What is not real is this AI-generated image of a young girl emblazened with Scottish garb and Celtic war paint defending her home and honor with sabre and battleaxe. The image does not even purport to be real. No one could possibly believe that this is a real image. And yet, this fake image (and the countless others in the replies below) elicits much stronger emotions and sympathy from me than the real video. I know that the AI image is not real, it is operating on me at a cognitive level below logical propositions concerning real entities and events. One might say that the AI image represents certain ideals and concepts in a more-or-less true way (a sort of "truthiness" if you will), but the image itself is not evidence of anything.

Unless you are brand new to internet political discussion boards (in which case, welcome aboard) you have heard the concerns that AI-generated images and video will usher in a brave new post-truth world in which you can no longer trust the evidence of your own eyes and ears. Concerns typically center around some sort of incindiary event which is in reality totally fake, but which is indistinguishable from reality due to the photorealism of the AI media generation (so-called "deepfakes"). More sophisticated commentators point out that even just the threat of such "deepfakes" renders all multimedia depictions of events questionable, since it would no longer be possible to use the media artifact itself to determine the underlying truth or falsity of the events it depicts.

The sad truth is that none of that shit matters, because reality itself hardly matters.
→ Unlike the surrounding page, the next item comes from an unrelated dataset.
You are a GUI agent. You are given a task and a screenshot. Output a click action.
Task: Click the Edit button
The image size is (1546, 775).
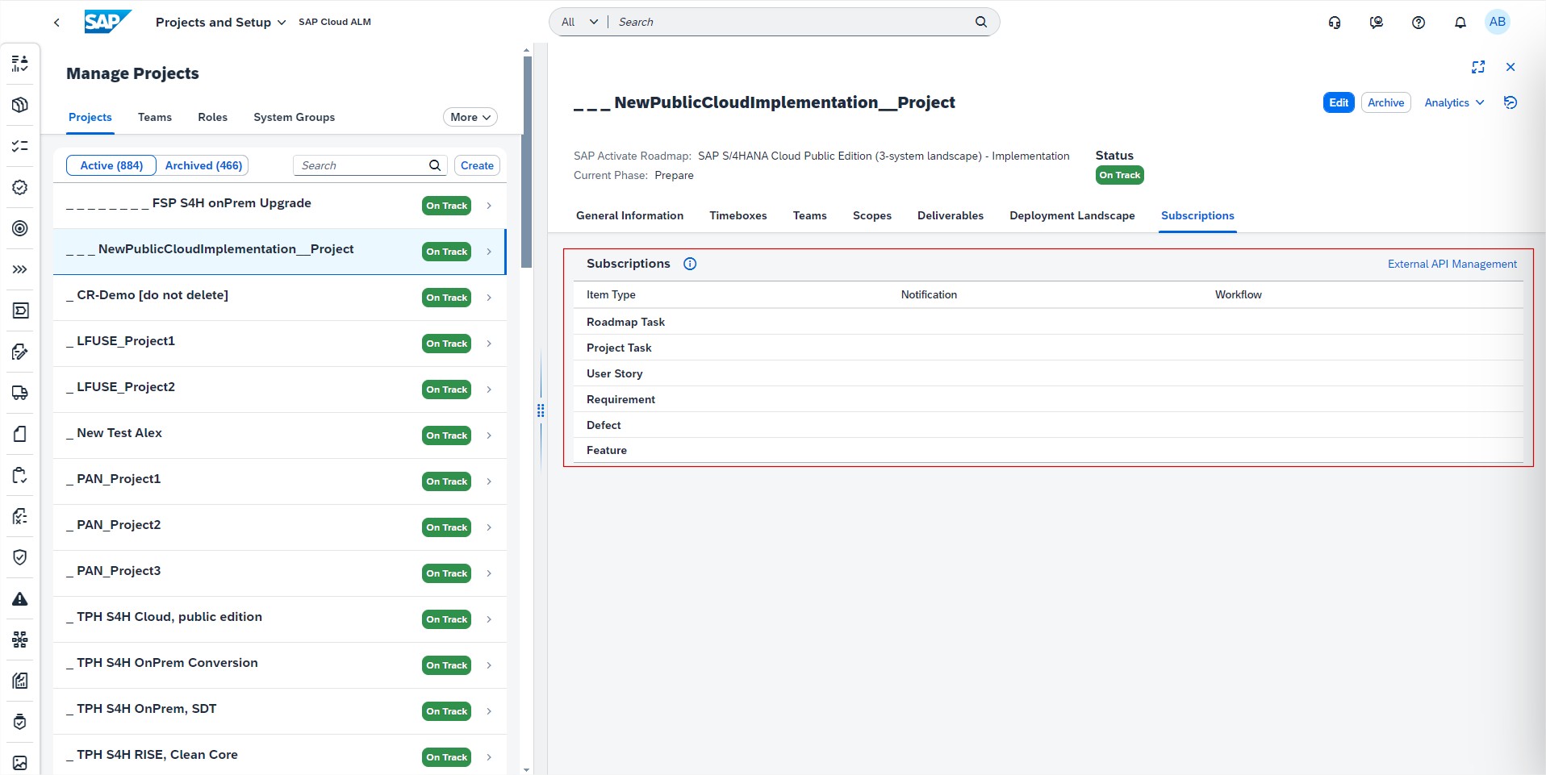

The law of undignified failure states that, "when plans and people fail, they do so in a less dignified way than you imagined." Perhaps you imagined that the forces of goodness would fight valiantly against the forces of epistemic darkness, only being finally overwhelmed by an exploitable quirk in the degeneracy of the vectors that make up abstract image space. In undignified reality, we get done in by anime girls waving flags.


You might object, "yes, but the rape of white British girls really is that big of a deal! We need propaganda to get across how bad the problem is." Maybe! but I hope you can see that this is not exactly an asymetric weapon as far as truth is concerned. I do think that AI-generated propaganda helps the right more than the left in the current environment, if only because conservatives live in more of an inherently audio-visual culture compared to liberals.

the object level issue is too muddy to comment on until more information surfaces. Perhaps the teenager had sympathetic reasons for brandishing knives, perhaps she did not.

However, the general point in this case feels like a nothingburger. I don't think AI images are doing anything new. Before the advent of mass photography and telex, all pictures in newspapers, magazines and other contexts were illustrations, designed to evoke emotions yet supposed to illustrate real life events. Even with photography, many news photos have been intentionally staged to be evocative. During the past decade, meme texts, pictures and shopped photos have been cheaply available from 4chan. Only difference is that quality of freely available illustrations have been slightly upgraded, but it can be assumed the audience is soon desensitized.